Today the navigation is almost derelict and is used commercially to a very limited extent only between Tewkesbury and Pershore.
2. THE VILLAGE OF FLADBURY (Back to top)
Few events of importance have taken place in Fladbury since William Sandys built the navigation. Charles I passed through the village in 1644, a fortnight after the Parliamentary troops under Sir William Waller had visited it and had broken glass in the parish church. The most interesting figure connected with the village after this was William Lloyd, Bishop of St. Asaph and afterwards of Worcester. He was one of the seven bishops who were committed to the Tower in 1688 for signing a petition asking for the recall of the second Declaration of Indulgence, and who were afterwards acquitted of the charge of publishing a seditious libel against the King. The acquittal was immensely popular and Lloyd had to be rescued from the crowds in Palace Yard, who were kissing his garments. In his later years Lloyd came to consider himself as one of the prophets, and was given to making apocalyptic prognostications of political events in Europe.
His son, also William, was Rector of Fladbury from 15th August, 1713, to 9th November, 1719, when he died at the age of 45. He was also chancellor of the diocese of Worcester. A cultivated man, whose beautiful hand can be identified in the parish registers, he built the present large rectory. He published in 1700 a folio volume called Series Chronologiea Olympiadum, Pythiadem, Isthmiadum, Nemeadum, etc., but it is said to have been largely written by his father, a voluminous author.
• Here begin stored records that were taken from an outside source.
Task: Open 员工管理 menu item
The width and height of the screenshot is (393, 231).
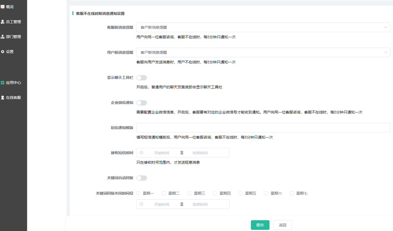Action: coord(13,22)
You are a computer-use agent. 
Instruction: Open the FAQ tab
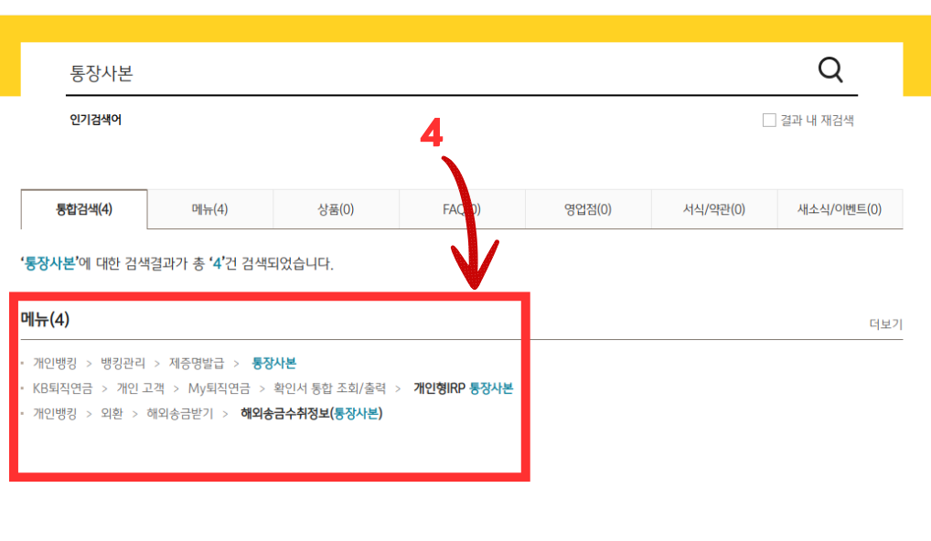pyautogui.click(x=461, y=209)
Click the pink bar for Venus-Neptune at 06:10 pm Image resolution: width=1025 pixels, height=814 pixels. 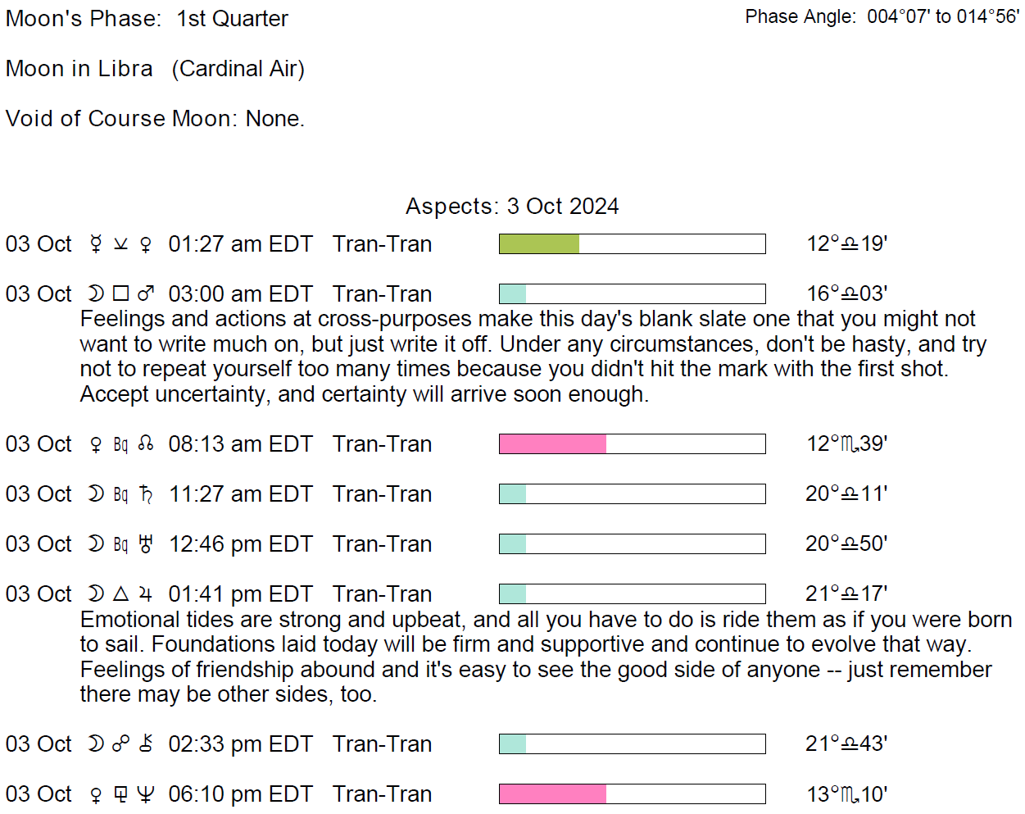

When the bishop died in 1717 he was buried at Fladbury, and there is an imposing memorial to him in the chancel of the church.
There is a small but beautifully lettered commemoration stone in the south aisle of the church, dated 1609, that is of interest. It commemorates in Latin the fact that George Darby was judged worthy of the cognomen "Arborator" (tree-planter). The Darby family at one time occupied a house in Broadway Lane on ground called the Parks, where in the 1870's there were still a number of very old pear trees. The monument indicates the special interest in tree culture taken in this district, now famous for its orchards, even in the early seventeenth century.
The passage of the eighteenth and nineteenth centuries saw changes in the face of Fladbury as the gentry built larger houses in the new styles. There were other developments; the poor became less poverty-stricken and the population increased. But even the arrival of the railway did little to affect the character of the village; it remained a predominantly agricultural community.
Fladbury is today the centre of an active and progressive market-gardening district. The mills and the river Avon, so long the moving life-blood of the village, have become but tranquil and picturesque reminders of the activities of the past, a valued heritage appreciated by townsmen and countrymen alike.